Il secondo documento si intitola – guarda un po’ – «Valutazioni e proposte» e dopo un’analisi della situazione – che oggi sarebbe da aggiornare in alcuni punti – passa a suggerire 10 azioni per rendere il territorio di Lizzano meno dipendente dallo sci (e quindi dal cambiamento climatico, che avanza inesorabile, ci piaccia o no, a dispetto di chi finge che sia solo un complotto o una «condizione meteorologica avversa»)

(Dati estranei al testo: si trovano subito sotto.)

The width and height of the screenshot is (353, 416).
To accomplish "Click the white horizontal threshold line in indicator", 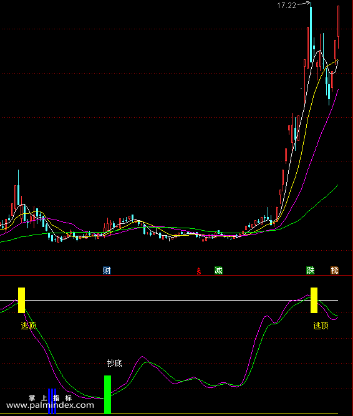I will (169, 301).
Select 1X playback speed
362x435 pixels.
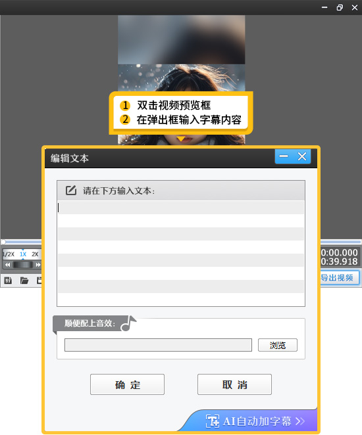[23, 254]
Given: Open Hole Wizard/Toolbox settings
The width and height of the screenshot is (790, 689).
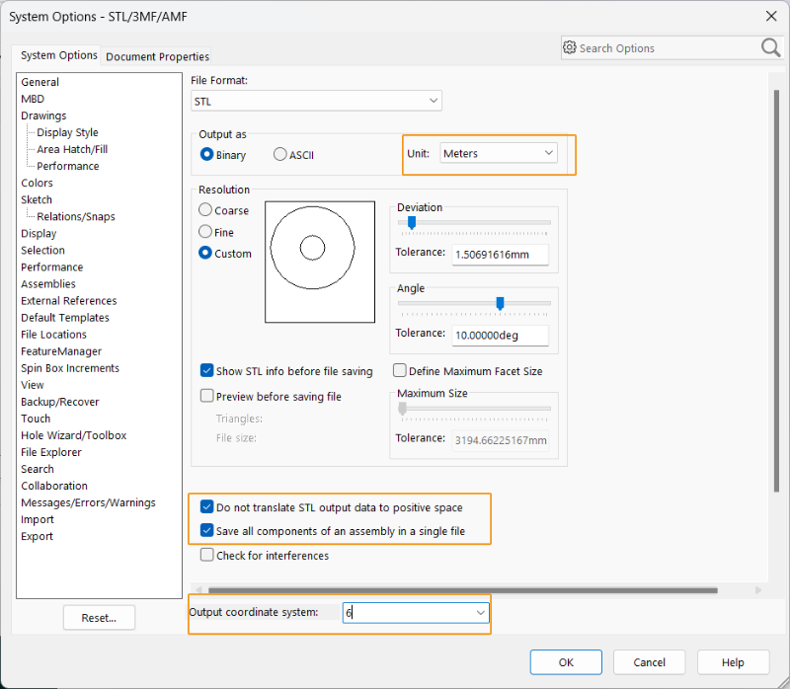Looking at the screenshot, I should point(73,435).
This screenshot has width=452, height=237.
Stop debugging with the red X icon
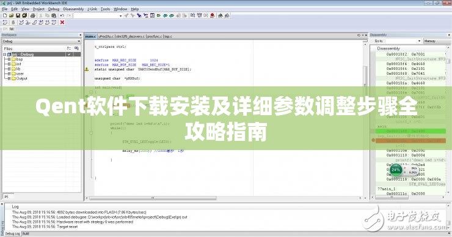tap(62, 22)
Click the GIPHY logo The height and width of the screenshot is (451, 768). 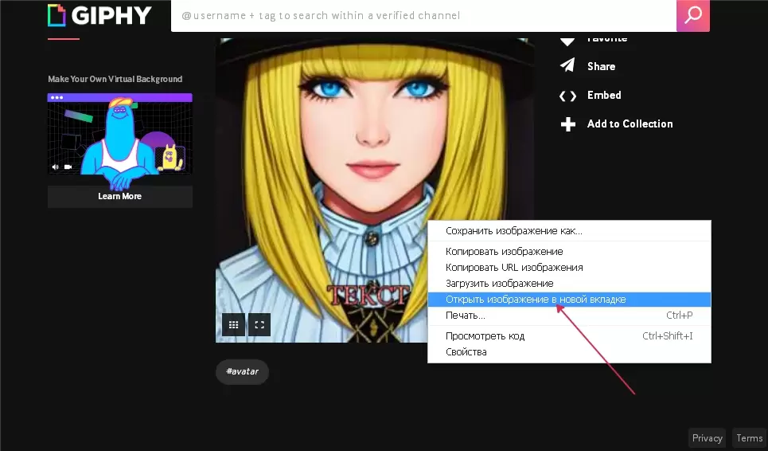[101, 16]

4. Un disco rotto che tira dritto
Dalla nostra controparte, invece, cosa arriva? Silenzio, orecchie tappate, stereotipi sugli ambientalisti che non propongono, che sanno solo dire no. Toni trionfalistici appena scende un fiocco di neve: “Visto? Altro che inverno liquido!». Spremono il tubetto finché c’è rimasto qualcosa e ogni tanto buttano lì una frase come «la nuova struttura di risalita […] consentirebbe anche alle persone disabili di raggiungere il Lago Scaffaiolo». Un’affermazione che suonerebbe ridicola, se non fosse che strumentalizza tutta una categoria di persone. Le quali, per altro, non permettendo a nessuno di parlare al posto loro, hanno scritto – tramite le loro associazioni – una lettera aperta per affossare l’idea della nuova seggiovia Polla – Scaffaiolo. E’ chiaro infatti che non ha senso devastare un luogo meraviglioso per portare più gente a vedere… quant’era meraviglioso e quanto non lo è più. Sarebbe come mettere un ascensore esterno fuori dalla torre Asinelli, così anche gli anziani possono arrivare in cima.
Ma anche su questo: silenzio. Come se la lettera non fosse mai partita. L’imperativo è fare finta di niente, tirare dritto, trasudare ottimismo, nascondere lo sporco sotto il tappeto.
Come i pompeiani sotto al Vesuvio, nel 79 dopo Cristo.